======== TASK DATA ========

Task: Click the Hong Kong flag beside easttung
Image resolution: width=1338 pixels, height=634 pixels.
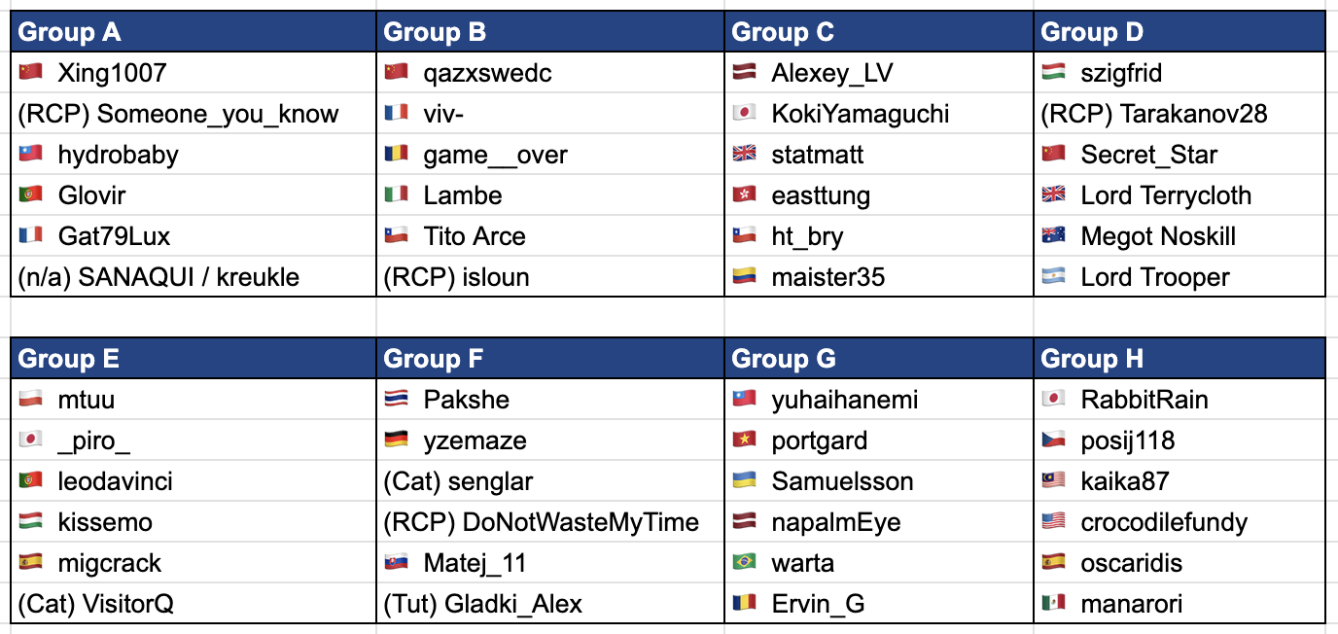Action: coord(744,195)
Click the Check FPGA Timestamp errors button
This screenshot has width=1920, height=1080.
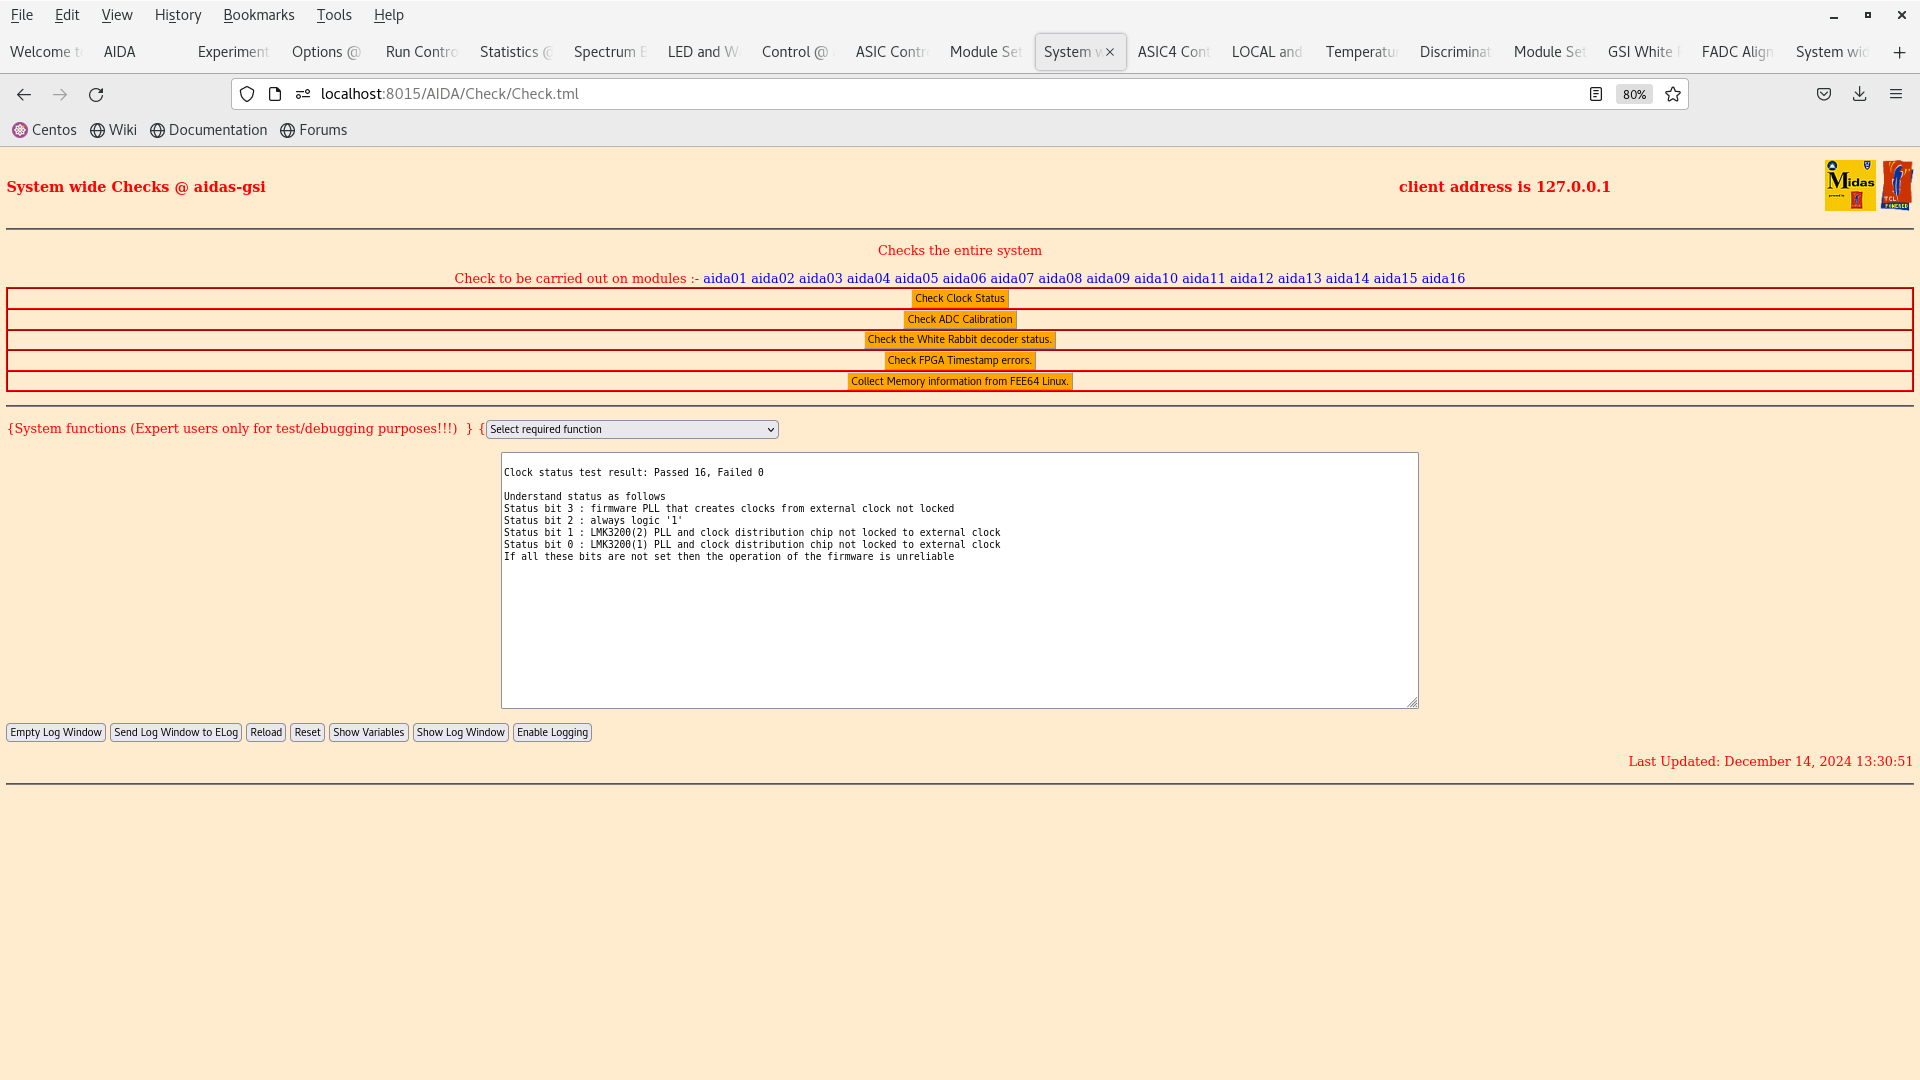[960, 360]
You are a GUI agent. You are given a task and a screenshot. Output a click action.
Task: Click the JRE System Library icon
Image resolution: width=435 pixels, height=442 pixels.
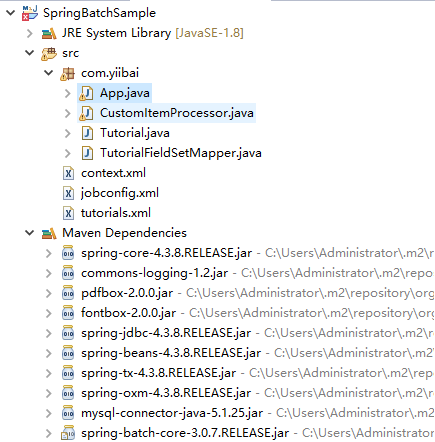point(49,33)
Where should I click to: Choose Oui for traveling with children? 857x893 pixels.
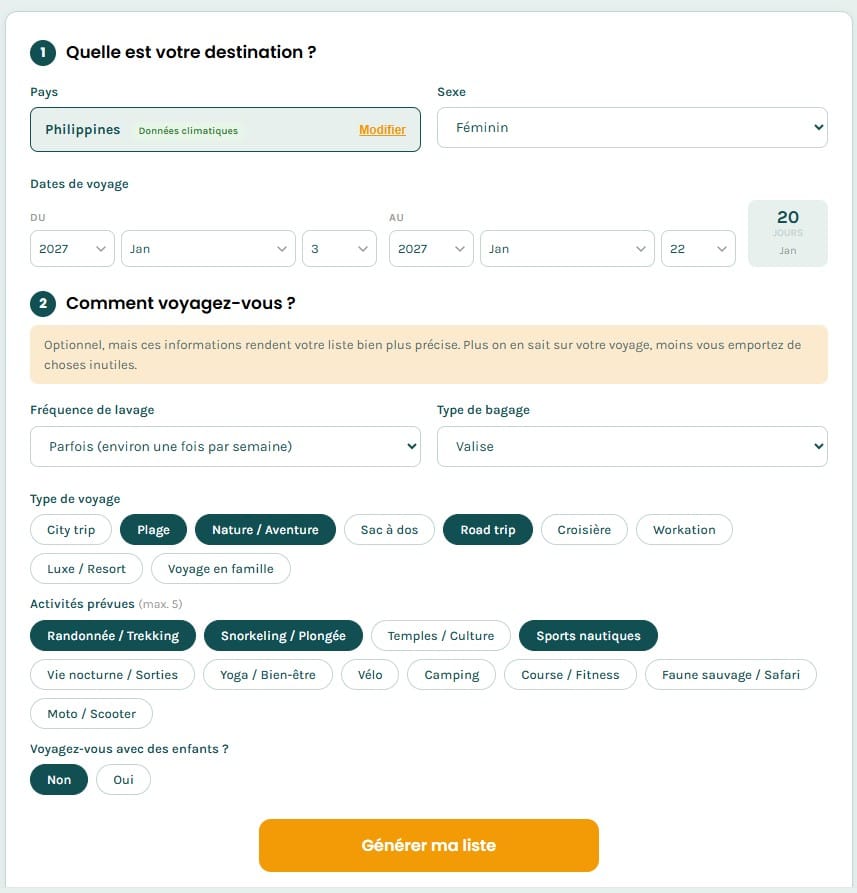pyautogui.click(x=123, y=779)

========

### WORK TO BE COMPLETED
The lines needed are those from the one containing "You are a GUI" through the end of the listing, given again word for word and without any picture.

### COMPLETED TASK
You are a GUI agent. You are given a task and a screenshot. Output a click action.
Task: Click the JRE System Library icon
Image resolution: width=435 pixels, height=442 pixels.
point(49,33)
Where should I click to: Choose Oui for traveling with children? 857x893 pixels.
pyautogui.click(x=123, y=779)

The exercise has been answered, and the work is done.